======== DATA TO USE

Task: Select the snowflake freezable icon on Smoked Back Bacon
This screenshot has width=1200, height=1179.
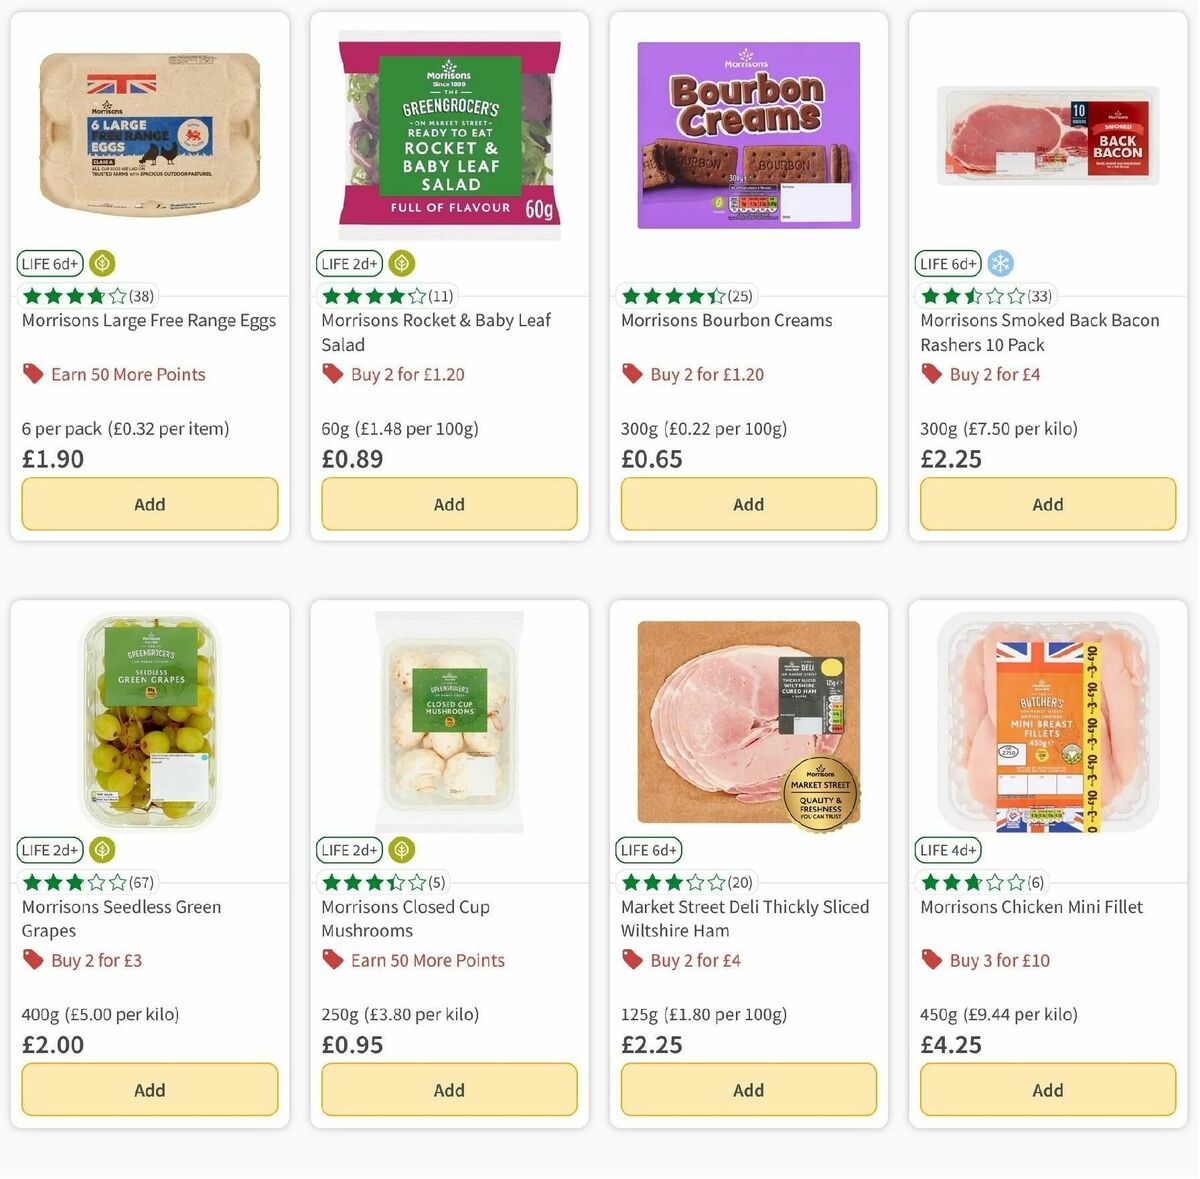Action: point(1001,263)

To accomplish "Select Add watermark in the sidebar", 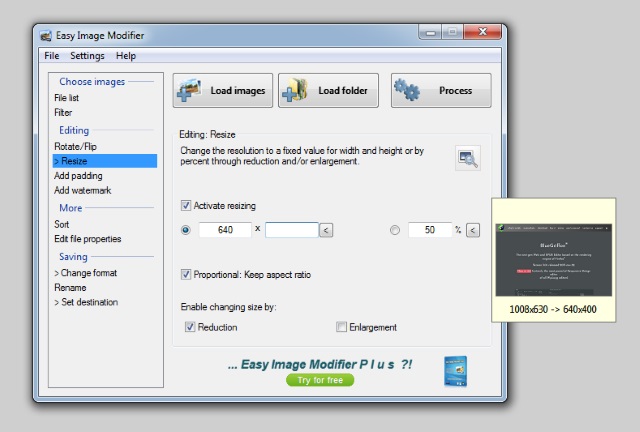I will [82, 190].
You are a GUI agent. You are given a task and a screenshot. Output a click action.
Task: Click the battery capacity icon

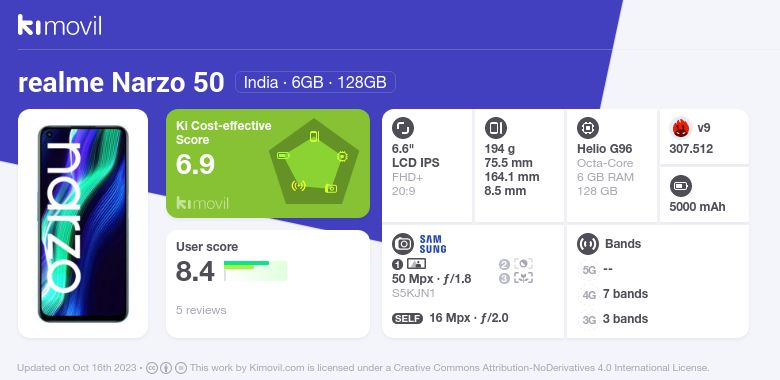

================

* _TASK BRIEF_
Filter the records for lines holding the string "icon". Copy each one.

* _WRITTEN REPLY_
Task: Select the snowflake freezable icon on Smoked Back Bacon
Task: Click the battery capacity icon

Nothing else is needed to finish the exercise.